Durban - Burry Stander’s family was in shock on Tuesday after the State was forced to drop its charges against the taxi driver involved in the 25-year-old Olympic cyclist’s death earlier this year.
“The system is failing us, I don’t know what to do,” said Stander’s wife, Cherise.
“From what I know the State has a strong case. It has been six months, they should have had enough time. I am very worried that the case will get thrown out.”
Stander was killed when he collided with a taxi, allegedly driven by 24-year-old Njabulo Nyawose, while cycling in Shelly Beach in January. He died on impact. Nyawose was subsequently arrested and charged with culpable homicide.
When Nyawose appeared in the Port Shepstone Magistrate’s Court on Tuesday, public prosecutor Nozipho Maseko asked for the case to be remanded for three weeks as they had not reached a decision on whether to prosecute Nyawose.
Magistrate Piet Coetzee refused, saying it had already been delayed three times.
Cherise was not present and only heard about the charges being dropped when she was contacted by The Mercury.
“I thought about going, but to sit there and face the accused, I don’t know what I would do,” she said, adding that no one from the prosecutor’s office had been in touch with her or any other members of Stander’s family regarding the case.
“Someone must be held accountable for Burry’s death. It is not only about Burry, it is that an innocent life was taken and we expected a fair trial.”
Stander’s brother, Duane, said there was no accountability when lives were lost on the roads and the prolonging of his brother’s case sent out the wrong message to errant drivers.
“People drive however they want on our roads. Someone lost their life and no one is being held responsible.”
Duane said his family had always seen Stander’s accident as a “clear cut case” and Tuesday’s news was a shock.
“Justice is not going to be served. It is disappointing and sad.”
Nyawose first appeared in court on January 7 and was released on a warning with the case postponed for further investigation.
He appeared next in March when it was again postponed. At the time this was marked as the final postponement. However, when Nyawose again appeared, in May, the Director of Public Prosecutions (DPP) requested another postponement for a decision to be taken on whether or not to prosecute him.
When Nyawose appeared on Tuesday Maseko told the court that the DPP had still not reached a decision and again requested a postponement.
“What is the reason for the delay?” Coetzee asked, but Maseko did not have details.
Nyawose’s lawyer, Xolile Ntshulana, objected that it prejudiced his client to repeatedly arrange and pay for legal representation.
Coetzee agreed and refused the request to postpone.
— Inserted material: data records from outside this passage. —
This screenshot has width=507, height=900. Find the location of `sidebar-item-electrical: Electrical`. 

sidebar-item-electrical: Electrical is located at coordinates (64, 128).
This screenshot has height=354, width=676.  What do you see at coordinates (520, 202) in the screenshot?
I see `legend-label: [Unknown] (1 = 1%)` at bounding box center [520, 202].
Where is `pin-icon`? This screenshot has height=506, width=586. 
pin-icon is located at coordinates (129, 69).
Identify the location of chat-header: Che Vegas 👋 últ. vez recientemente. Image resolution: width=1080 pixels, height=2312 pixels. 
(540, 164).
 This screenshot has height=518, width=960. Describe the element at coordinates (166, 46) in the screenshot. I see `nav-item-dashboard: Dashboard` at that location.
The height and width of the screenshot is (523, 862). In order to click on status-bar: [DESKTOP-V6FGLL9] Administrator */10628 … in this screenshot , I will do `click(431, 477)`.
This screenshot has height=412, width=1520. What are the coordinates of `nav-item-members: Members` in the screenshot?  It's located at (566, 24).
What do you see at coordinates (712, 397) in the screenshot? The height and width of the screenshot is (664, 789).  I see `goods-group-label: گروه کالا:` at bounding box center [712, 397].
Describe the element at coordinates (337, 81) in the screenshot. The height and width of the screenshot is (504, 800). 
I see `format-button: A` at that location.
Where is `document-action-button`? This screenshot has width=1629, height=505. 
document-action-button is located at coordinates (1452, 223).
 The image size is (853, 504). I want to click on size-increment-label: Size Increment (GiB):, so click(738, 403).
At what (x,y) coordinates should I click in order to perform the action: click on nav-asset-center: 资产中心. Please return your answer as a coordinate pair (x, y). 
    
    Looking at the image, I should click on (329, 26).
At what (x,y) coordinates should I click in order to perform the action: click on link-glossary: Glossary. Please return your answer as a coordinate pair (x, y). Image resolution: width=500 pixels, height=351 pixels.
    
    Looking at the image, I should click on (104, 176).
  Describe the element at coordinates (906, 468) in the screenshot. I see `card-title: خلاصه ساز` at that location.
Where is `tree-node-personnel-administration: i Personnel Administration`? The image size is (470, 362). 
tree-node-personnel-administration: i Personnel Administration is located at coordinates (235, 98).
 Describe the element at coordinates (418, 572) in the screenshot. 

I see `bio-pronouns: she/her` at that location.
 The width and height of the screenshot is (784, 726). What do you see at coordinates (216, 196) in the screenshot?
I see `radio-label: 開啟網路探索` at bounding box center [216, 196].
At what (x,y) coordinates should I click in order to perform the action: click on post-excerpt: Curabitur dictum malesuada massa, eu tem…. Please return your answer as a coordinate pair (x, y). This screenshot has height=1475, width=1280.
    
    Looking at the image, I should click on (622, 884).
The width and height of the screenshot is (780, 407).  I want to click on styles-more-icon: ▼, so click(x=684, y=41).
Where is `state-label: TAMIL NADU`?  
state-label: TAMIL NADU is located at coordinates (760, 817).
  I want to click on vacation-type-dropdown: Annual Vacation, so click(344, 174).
He warned though that Nyawose was not acquitted and should the DPP decide to prosecute he could be subpoenaed later.
DPP spokeswoman Natasha Ramkisson said:
“A decision could not be made in the allocated time frame.”
Accident reconstruction specialist Craig Proctor Parker said there was no reason why the case should not go ahead.
“The longer you leave it, the harder it will be. The State has a strong case, but it is not clear cut. There might be a glitch, perhaps a witness is unavailable.”
Stander finished fifth in the men’s mountain bike event at last year’s London Olympic Games, and was the first South African to win the Cape Epic, which he did in 2011 with Swiss partner Christopher Sauser.